Cyclone Nisarga: Rare storm in decades pounds India's west coast
Cyclone Nisarga, which intensified into a severe cyclonic storm in the Arabian Sea, is making landfall along India's western coast, forcing a high alert in the financial hub of Mumbai and evacuation of tens of thousands of people.
"[The] landfall process started and it will be completed during the next three hours. The northeast sector of the eye of the severe cyclonic storm Nisarga is entering into the land," India's meteorological department said on Wednesday.
Nisarga dropped heavy rains and winds gusting up to 120km (75 miles) per hour as a category 4 cyclone near the coastal city of Alibagh, about 98km (60 miles) south of Mumbai, the capital of Maharashtra state and home to more than 18 million people.
At least 100,000 people, including coronavirus patients, were moved to safer locations, according to officials. The storm surge threatened to flood beaches and low-lying slums as city authorities struggle to contain the pandemic.
Live TV coverage showed inky black clouds framing the sea on India's western coastline. Trees swayed wildly, as the rain pounded the coastal towns and villages of Maharashtra.

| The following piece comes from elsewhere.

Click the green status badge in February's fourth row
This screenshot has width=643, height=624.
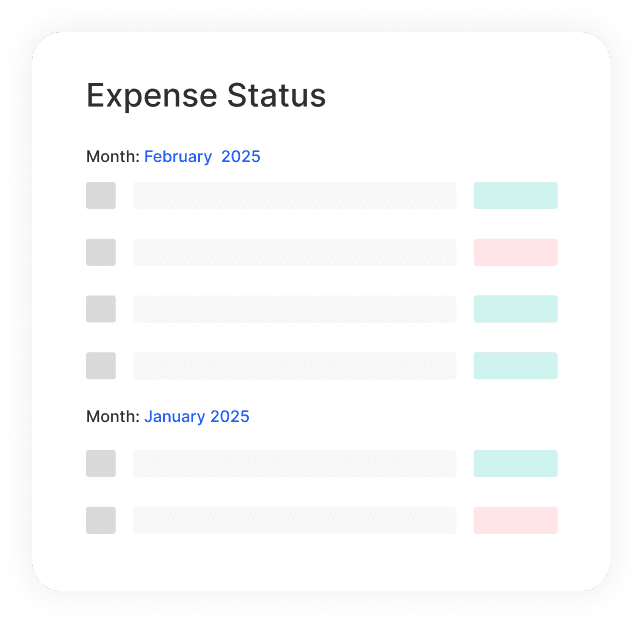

In Mumbai, the home of Bollywood and India's largest stock exchange, high winds whipped skyscrapers and ripped apart shanty houses near the beach.
Reporting from New Delhi, Al Jazeera's Elizabeth Puranam said there are many dwellings along the coastal areas which are not structurally sound to withstand the storm.
"We have seen many trees uprooted in parts of Maharashtra as India's west coast, including the states of Goa and Gujrat, are hit by really strong winds and heavy rain and high tides even before Cyclone Nisarga made landfall," she said.
Media reports said Nisarga is the worst cyclone to hit the region in more than 70 years, raising concerns about readiness in Mumbai and neighbouring areas.
The cyclone threatens to worsen prospects for an economic turnaround as a nine-week-long government-imposed coronavirus lockdown began to ease this week.
India's largest container port, Jawaharlal Nehru Port Trust, on the outskirts of Mumbai, was ordered to shut for 24 hours, the port said in a statement.
Area grappling with pandemic
The storm came as the Indian region grapples with the ongoing coronavirus pandemic.
Maharashtra and Gujarat states have reported about 44 percent of India's more than 200,000 COVID-19 cases nationwide, and 61 percent of all virus deaths.
The metropolis of Mumbai is already struggling with the highest number of coronavirus cases with more than 41,000 infections.
Local news reports have shown an overwhelmed hospital system in Mumbai, with patients resting on hospital floors until beds become available and bodies left in wards.
Maharashtra Chief Minister, Uddhav Balasheb Thackeray, said some 150 coronavirus patients had been moved out of a hospital near the city's beachfront.
Some 100,000 people were evacuated from low-lying areas in Maharashtra and neighboring Gujarat, according to the Press Trust of India news agency.
Both states, already among the hardest hit by the coronavirus pandemic, activated disaster response teams, fearing extensive flooding could further impair overwhelmed health systems.
"If hospitals and clinics are damaged by the cyclone, the city won't be able to cope with the large number of COVID-19 cases, and social distancing measures will become virtually impossible to follow," Bidisha Pillai, chief executive of Save the Children in India, said in a statement.
Rare cyclone
Cyclones often skirt densely populated Mumbai, though every year during torrential rains of the June-September monsoon season roads are submerged, and the suburban railway service that serves millions of people comes to a halt.
But the city has rarely faced the brunt of cyclones - the last severe storm to hit the city struck in 1948, killing 12 people and injuring more than 100.
The NDRF has mobilised 32 teams, and a total of 1,500 men are ready in the two states to help with evacuations and relief.
Nisarga is the second cyclone to strike India in a little less than two weeks. On May 21, Cyclone Amphan battered the country's eastern coast including Kolkata, and neighbouring Bangladesh, killing more than 100 people and leaving a trail of destruction.
Although post-monsoon flooding is common in Mumbai in the fall, some experts fear the city is not prepared for the strong winds and storm surges that come with the cyclone.
"There's been no test of how the city does in a cyclone," said Adam Sobel, a climate scientist at Columbia University who has studied the risk to Mumbai. "It just makes me nervous."